There was even the issue of the fact that knitting patterns printed in publications only came in one size. Not because it was a one-size-fits-most design, but because it was expected that the reader would know how to size up or size down their creation to suit their own measurements.
That assumption was just a fact of life back then. You weren't able to buy a jumper or cardigan from the store so you - or should I say, women - were expected to know not only to knit but adapt a pattern for your own needs. And these needs - as with most things - could be influenced by external factors.
Take the Margaret pattern in Vintage Knits, for example.

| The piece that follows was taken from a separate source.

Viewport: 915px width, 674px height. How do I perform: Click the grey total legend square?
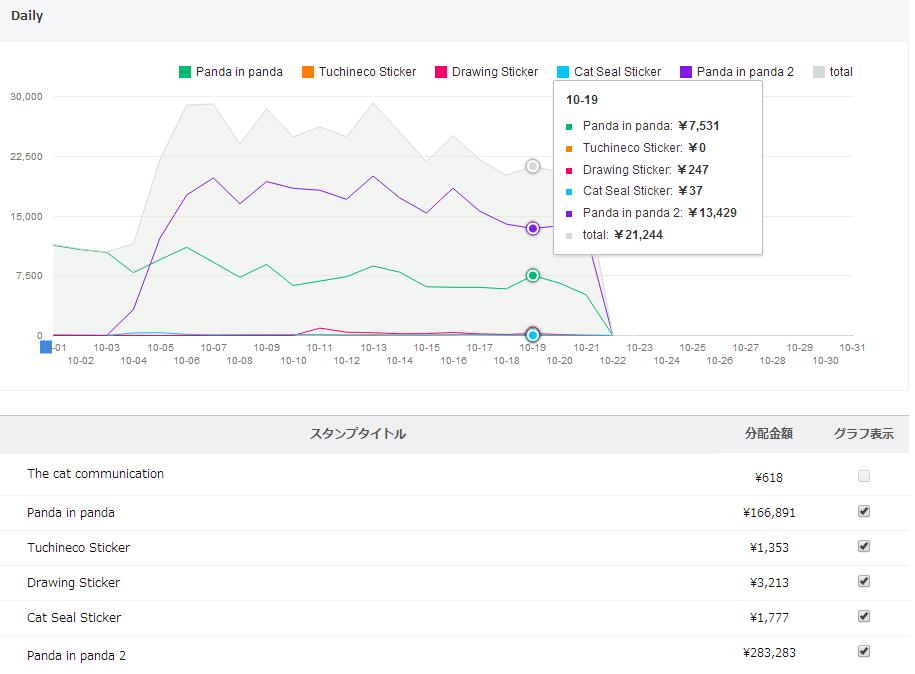(819, 72)
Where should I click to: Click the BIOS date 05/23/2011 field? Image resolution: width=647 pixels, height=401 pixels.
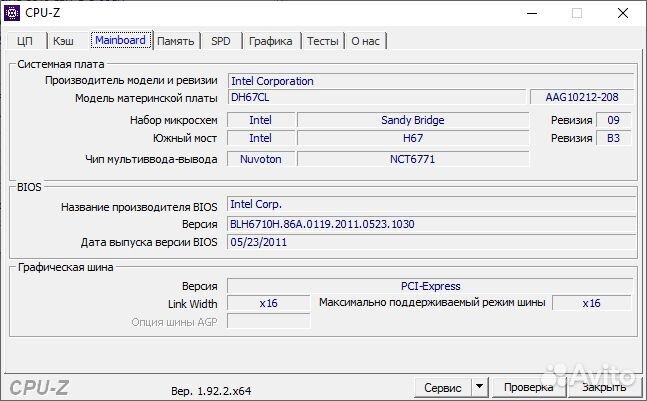pyautogui.click(x=430, y=242)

Originally printed in the Argus in 1936 by a woman called Margaret Eaton, the pattern was a response to a request for an alternative to silk blouses during the Great Depression.
"This was a knitted garment that looked a bit like a blouse in a time when they couldn't buy silk blouses or new blouses," Favelle says.
"They could pull apart an old sweater and reuse the wool to create something similar.
"The other thing that I love about it is that it's so simple. It's just your basic garter stitch, which is the first stitch that we all learn as knitters. And it's just using that one basic stitch but creating something that looks quite smart that a woman could have worn to work or out to church or doing her shopping in that crazy interwar period that we went through."
The Margaret is also the only pattern in Vintage Knits that has credit to its designer. And aside from her name - which was published alongside the pattern, which was a rarity in itself - the National Library doesn't know much more about her.
The reality is that there were plenty of women submitting patterns to be published in publications and even more who were employed as pattern makers for companies such as Patons, to create and test out the designs. But other than that, it's this near-invisible part of history that Favelle says is ripe for any social historian to get into.